The general heat problem that you will want to solve is of the form
$$
\partial_t f(x,t) + Lf(x,t) = 0,
$$
where ##L## is a SL operator in ##x##. You might also have a number of boundary conditions, but you will need to somehow get rid of those because the boundary conditions of a SL operator need to be homogeneous, more on that later.
The general idea is the following: According to the Sturm-Liouville theorem, a SL operator ##L## has a complete set of linearly independent eigenfunctions ##u_n(x)## such that
$$
Lu_n(x) = \lambda_n u_n(x).
$$
That the set is complete means that any function of ##x## on the domain can be expressed as a linear combination of these functions, i.e., for any function ##h(x)##, we can find constants ##h_n## such that
$$
h(x) = \sum_n h_n u_n(x).
$$
For a fixed ##t##, the ##f(x,t)## in the heat problem is a function of ##x## and can therefore be expanded in terms of the SL eigenfunctions
$$
f(x,t) = \sum_n f_n(t) u_n(x).
$$
Note that the expansion coefficients ##f_n(t)## will generally depend on the time ##t## since the function is going to be different at different times.

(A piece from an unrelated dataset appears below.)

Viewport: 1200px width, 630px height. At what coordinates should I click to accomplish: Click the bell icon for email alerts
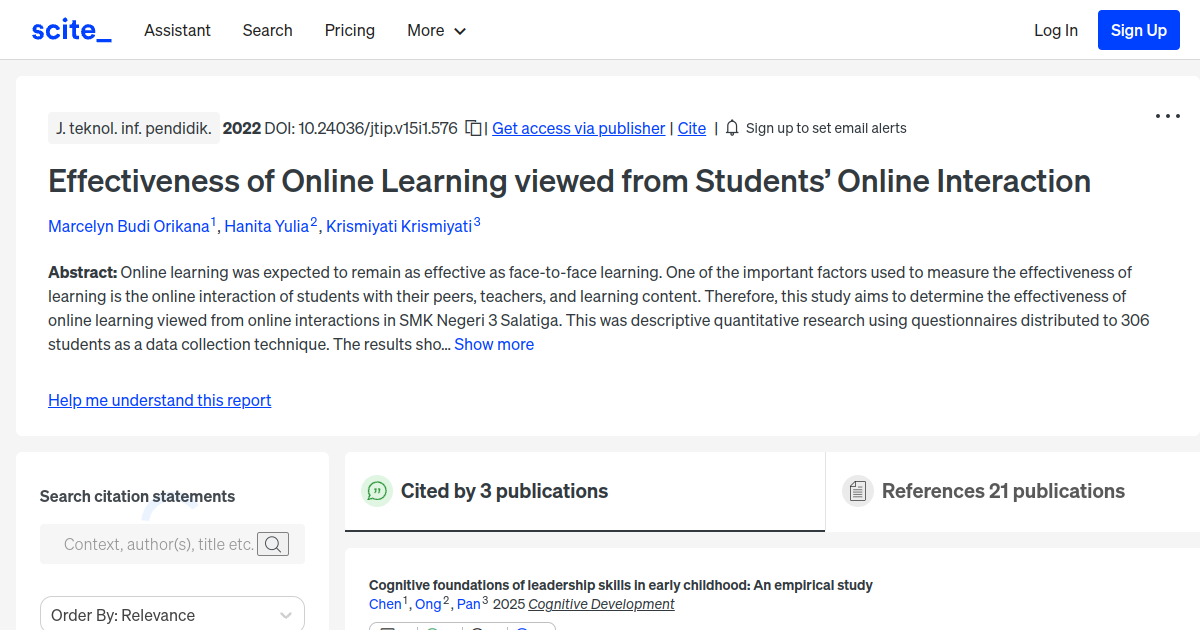[731, 128]
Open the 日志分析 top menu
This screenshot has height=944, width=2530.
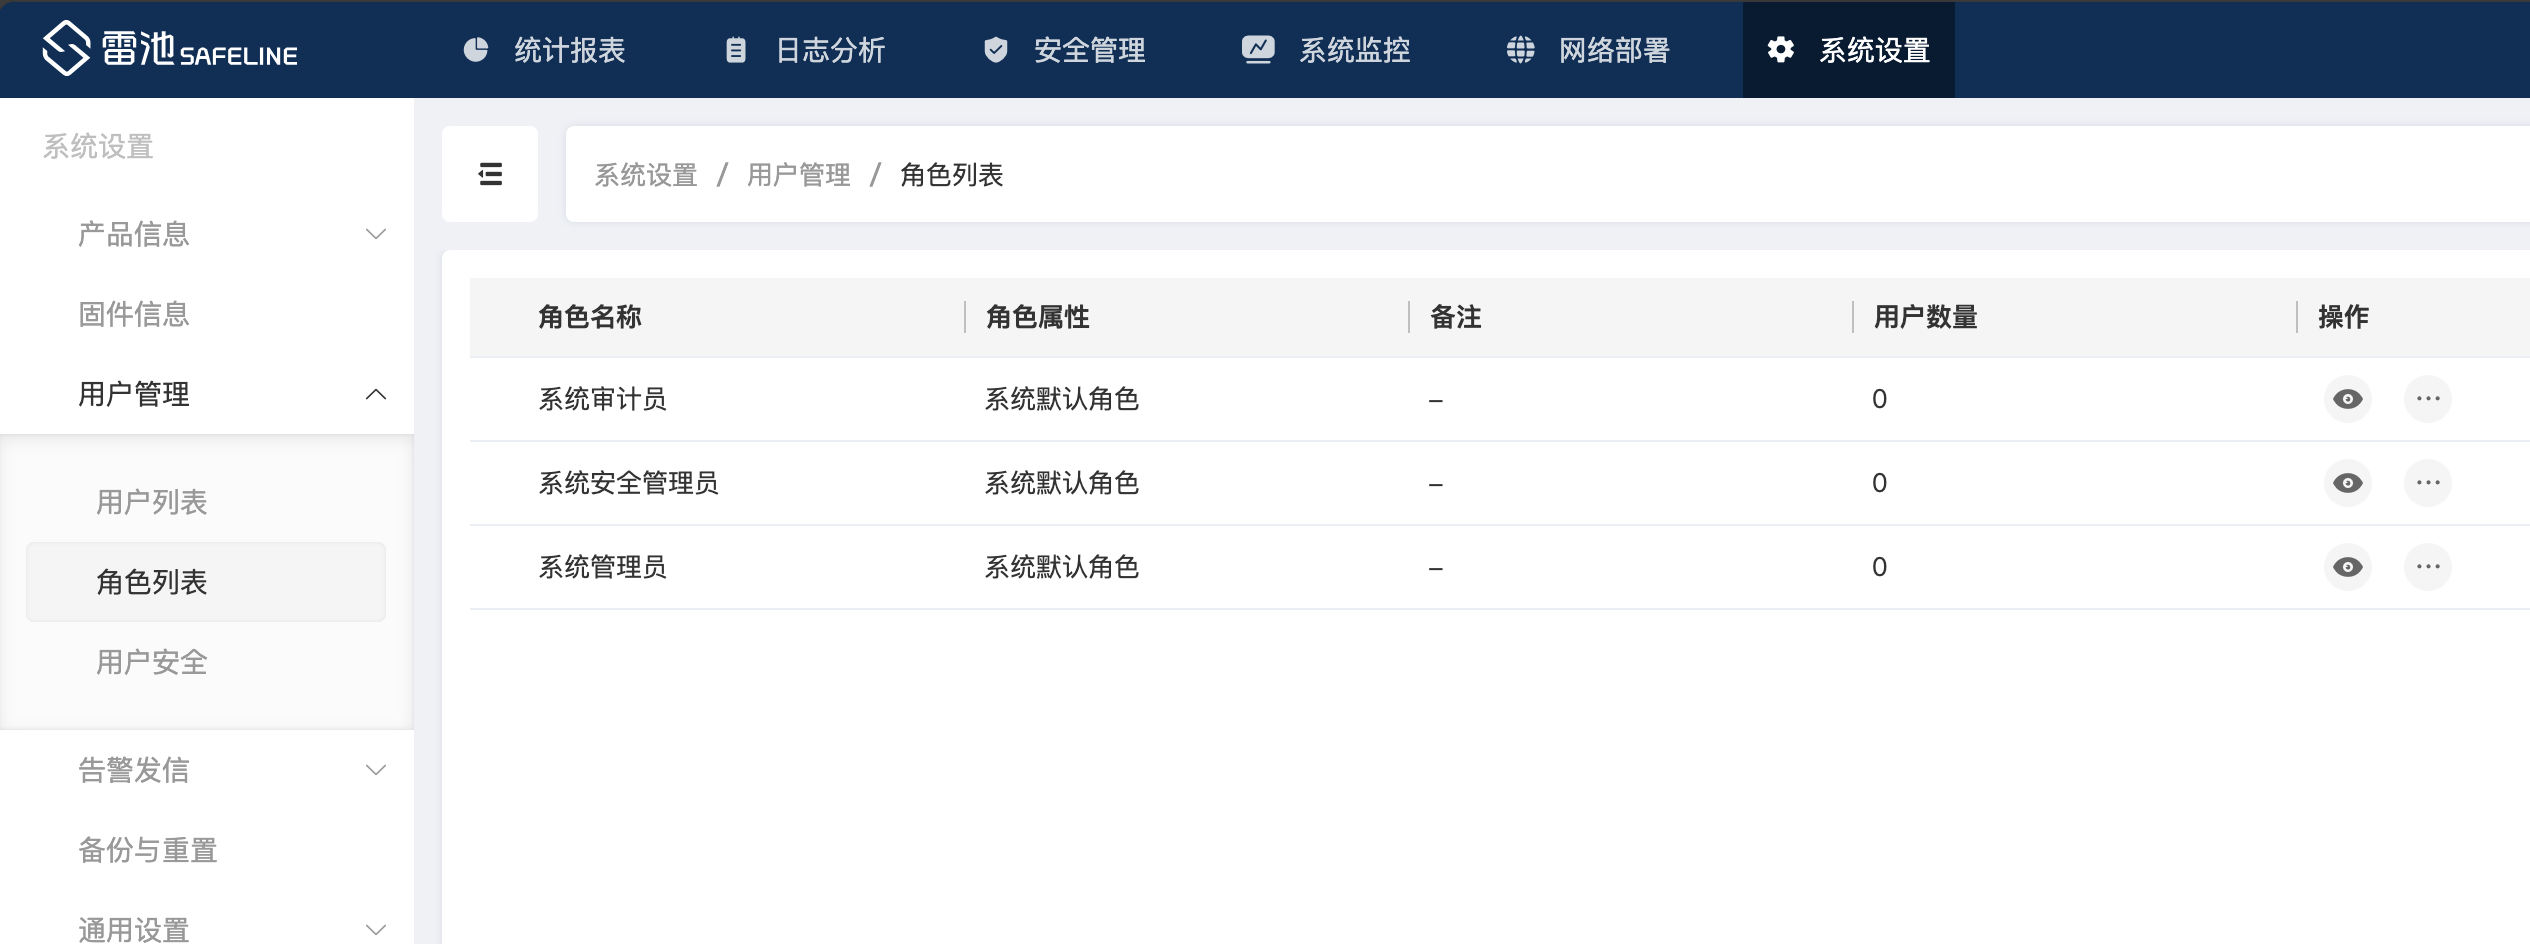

We can now insert this expansion into the heat problem and obtain
$$
\partial_t f(x,t) + Lf(x,t) = \sum_n\left[ f'_n(t) u_n(x) + f_n(t) L u_n(x) \right]
= \sum_n [f'_n(t) + \lambda_n f_n(t)] u_n(x) = 0,
$$
where we have used that ##u_n(x)## does not depend on ##t## and that it is an eigenfunction of the SL operator ##L##.
Now, since the functions ##u_n(x)## are linearly independent, each term in the sum must be equal to zero and you obtain
$$
f'_n(t) + \lambda_n f_n(t) = 0
$$
for all ##n##. This is an ordinary differential equation that can be solved by any means that you usually use for those (this one should be particularly familiar).
About the non-zero boundary conditions: You can rewrite your problem by writing the solution as a sum of two functions, one that satisfies the heat equation and homogeneous boundary conditions and one that is static, satisfies the Laplace equation and the inhomogeneous boundary conditions. In this case this is particularly easy because your boundary condition is a constant.
Let us work with a similar example, let us solve the heat problem on a line. The problem is then of the form
$$
\partial_t f - \partial_x^2 f = 0.
$$
Let us also assume boundary conditions ##f(0,t) = f(L,t) = T_0##. The SL operator in this case is just ##L = -\partial_x^2##.
In order to make the boundary conditions homogeneous, we let ##g(x,t) = f(x,t) - T_0##. Inserting this into the heat equation gives the heat equation for ##g(x,t)##, but with homogeneous boundary conditions (##T_0## is just a constant and a constant term does not survive in the heat equation).
Now, to find the eigenfunctions of the SL operator, we need to solve the eigenvalue equation
$$
Lu_n(x) = \lambda_n u_n(x).
$$
Inserting that ##L = -\partial_x^2##, we end up with
$$
u''_n(x) + \lambda_n u_n(x) = 0.
$$
The only solutions that satisfy this equation along with the boundary conditions are the sine functions
$$
u_n(x) = \sin\left(\frac{\pi n x}{L}\right) \equiv \sin(k_n x)
$$
with corresponding eigenvalues ##\lambda_n = k_n^2##.
That any function on the interval ##0 < x < L## can be expanded in these functions is therefore just saying that you can expand the function in a Fourier series
$$
g(x,t) = \sum_n g_n(t) \sin(k_n x).
$$
Inserting this into the heat equation now gives the ODE
$$
g'_n(t) + k_n^2 g_n(t) = 0.
$$
One can go on from here to solve the problem, but I hope you get the general idea. The same procedure should work on your problem, just exchanging the SL operator for the one you have (i.e., Bessel's operator).
dykuma said:
I am curious though, are my initial steps to solving this problem correct? Do they make sense to you?
Some of it, such as the argument for vanishing ##z## and angular dependence makes sense. However, you are not on the right track in terms of constructing the series solution. To do so, you need to follow the prescription above.
Looking at that particular section of Boas, you can solve your problem by replacing the ##z## term with the time-derivative term in the entire section (but remember to shift your solution to get homogeneous boundary conditions!). To be honest, I do not think Boas' treatment is the clearest in terms of what is actually going on mathematically.